> Input:
--- start ---

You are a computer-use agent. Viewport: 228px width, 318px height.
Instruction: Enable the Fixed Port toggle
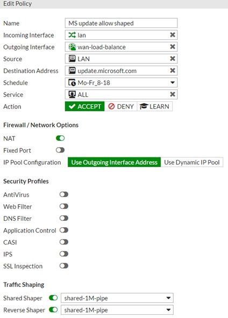[x=60, y=150]
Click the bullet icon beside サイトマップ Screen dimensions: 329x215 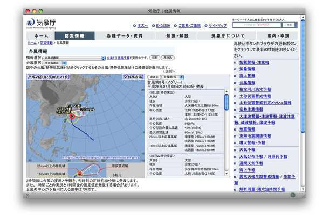[x=207, y=26]
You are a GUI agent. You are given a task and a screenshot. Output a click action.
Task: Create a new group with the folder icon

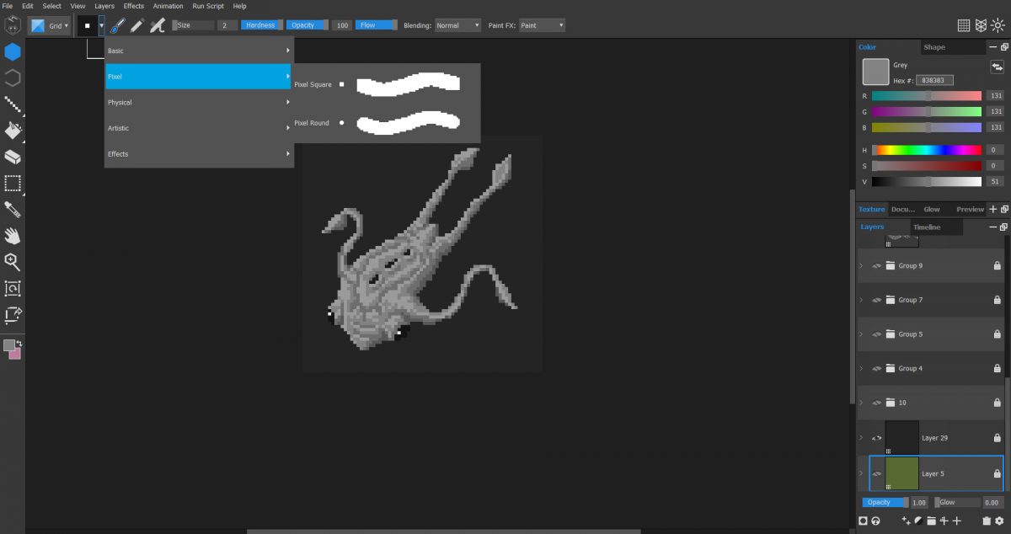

--- end ---

> Instructions to follow: Keep only the lines of the material above that contain the word "agent".

> Solved exercise:
You are a computer-use agent. Viewport: 228px width, 318px height.
You are a GUI agent. You are given a task and a screenshot. Output a click action.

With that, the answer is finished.